The green was lined with torches, and people milled about, drinking and laughing and talking over the music. But most were either dancing or watching the dancing. Susannah was delighted when she was almost immediately swept up into a Scotch reel by Will Skinner, one of the miller’s sons.

Will was a flirtatious boy, a scoundrel in the making, and he must not care what the village would say about him tomorrow. He might even think her a safer choice than the girls his age, most of whom were besotted with Will and hoped to spring a parson’s mousetrap on him.

Even in her boots and her ordinary dress, it was wonderful to dance, to weave in and out, to meet in the middle and kick and tap and jig up and down to the fiddles. And Will appeared to love dancing as much as Susannah did. He was smiling and sweating and leaping with such vigor. She had to laugh at him and his capers. She was having all the fun she had wanted for Dando.

Weave and turn and hop and join hands and turn?—

Her eyes caught on a pair of eyes. They were shadowed by an impressive forehead, but she knew their color. Pale blue.

Her startlingly handsome gentleman was standing with the spectators, watching her. He was definitely watching her. She kept moving, but she whipped her head around to keep seeing how he watched her.

“Turn the other way, Miss B,” Will said.

“Yes,” she said, but she kept turning the wrong way despite that.

Will must have taken note of where she was looking.

“So he came, after all. And he’s your fellow?” He grinned and winked. “A stranger coming in and immediately taking up with the prettiest girl in the village. I won’t have it.”

“Stop it, Will.”

She was not embarrassed by the lad’s good-natured teasing. Will could not embarrass her when she had withstood so much shame over the years, but she didn’t want to have this moment ruined by a joke. She wanted to remember a man—a man who knew nothing about her—looking on her with desire.

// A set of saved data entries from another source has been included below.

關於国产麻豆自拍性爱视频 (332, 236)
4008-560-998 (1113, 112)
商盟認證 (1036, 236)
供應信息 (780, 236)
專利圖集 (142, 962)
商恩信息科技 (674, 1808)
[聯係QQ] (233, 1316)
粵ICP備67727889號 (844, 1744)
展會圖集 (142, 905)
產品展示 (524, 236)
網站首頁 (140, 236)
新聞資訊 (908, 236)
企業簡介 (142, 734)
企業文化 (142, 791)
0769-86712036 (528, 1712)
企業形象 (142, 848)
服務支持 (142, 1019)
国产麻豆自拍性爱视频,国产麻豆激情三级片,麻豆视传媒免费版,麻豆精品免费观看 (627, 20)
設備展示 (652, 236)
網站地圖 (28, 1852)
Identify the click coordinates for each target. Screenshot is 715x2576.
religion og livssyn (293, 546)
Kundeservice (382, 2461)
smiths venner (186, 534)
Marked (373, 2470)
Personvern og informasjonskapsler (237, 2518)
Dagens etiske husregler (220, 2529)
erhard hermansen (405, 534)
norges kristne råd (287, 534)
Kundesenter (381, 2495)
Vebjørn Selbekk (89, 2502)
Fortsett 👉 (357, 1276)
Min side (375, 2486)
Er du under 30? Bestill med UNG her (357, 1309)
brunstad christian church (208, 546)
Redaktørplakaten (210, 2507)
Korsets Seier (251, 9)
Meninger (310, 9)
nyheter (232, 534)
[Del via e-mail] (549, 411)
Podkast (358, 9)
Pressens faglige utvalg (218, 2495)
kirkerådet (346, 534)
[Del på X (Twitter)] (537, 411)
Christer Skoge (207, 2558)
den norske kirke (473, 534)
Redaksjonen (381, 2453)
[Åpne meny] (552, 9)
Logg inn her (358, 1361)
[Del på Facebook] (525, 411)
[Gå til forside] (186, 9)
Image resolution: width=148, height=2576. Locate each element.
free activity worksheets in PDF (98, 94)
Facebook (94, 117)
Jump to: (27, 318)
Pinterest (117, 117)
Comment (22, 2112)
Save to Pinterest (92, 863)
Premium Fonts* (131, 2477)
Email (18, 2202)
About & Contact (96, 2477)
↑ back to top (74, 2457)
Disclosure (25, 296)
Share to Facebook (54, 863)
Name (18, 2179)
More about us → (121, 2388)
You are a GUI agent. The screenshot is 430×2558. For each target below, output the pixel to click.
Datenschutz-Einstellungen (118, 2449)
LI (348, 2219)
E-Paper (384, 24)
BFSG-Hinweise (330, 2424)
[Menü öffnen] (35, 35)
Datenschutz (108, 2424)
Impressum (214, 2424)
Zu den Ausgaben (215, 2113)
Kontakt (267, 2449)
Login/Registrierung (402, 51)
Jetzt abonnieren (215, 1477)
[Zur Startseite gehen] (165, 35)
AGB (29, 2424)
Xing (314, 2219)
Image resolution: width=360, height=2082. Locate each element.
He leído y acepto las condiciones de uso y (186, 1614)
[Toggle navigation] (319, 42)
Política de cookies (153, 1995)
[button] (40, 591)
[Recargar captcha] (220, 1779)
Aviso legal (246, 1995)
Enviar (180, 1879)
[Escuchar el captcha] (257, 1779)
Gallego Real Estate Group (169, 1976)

Because desire was what she had seen in the gentleman’s eyes. And that was no joke.

“Sorry,” Will said.

“It’s fine,” she said, but it wasn’t because in the seconds she had taken to curb Will’s tongue, the gentleman had vanished.

Thankfully, the dance ended just then, and she ran towhere she had last seen him. She pushed her way through the crowd, searching, but he was nowhere to be found. He had come, and he had gone, and she was just Susannah Beasley again.

She made another circle of the green, looking for a golden head, burnished in torchlight. No luck. The fiddlers struck up another tune, but she was no longer in the mood to stay at the fête.

She had tasted something sweet, and she wanted to keep that flavor in her mouth, undiluted forever. To savor being a woman wanted without scruple by a man who seemed to want for nothing.

She got through the crowd spilling out of The Swan and walked towards Dando’s forge. She would circle around it to the back of the inn’s stables, get Beramo, and go home.

She turned the corner, and he was there. Inevitable, incendiary.

She found herself against the outer wall of the forge, and he hadn’t put her there, she hadn’t gone there, the wall had come to her, to hold her up, to keep her round legs from shaking, to save her from sinking to the ground.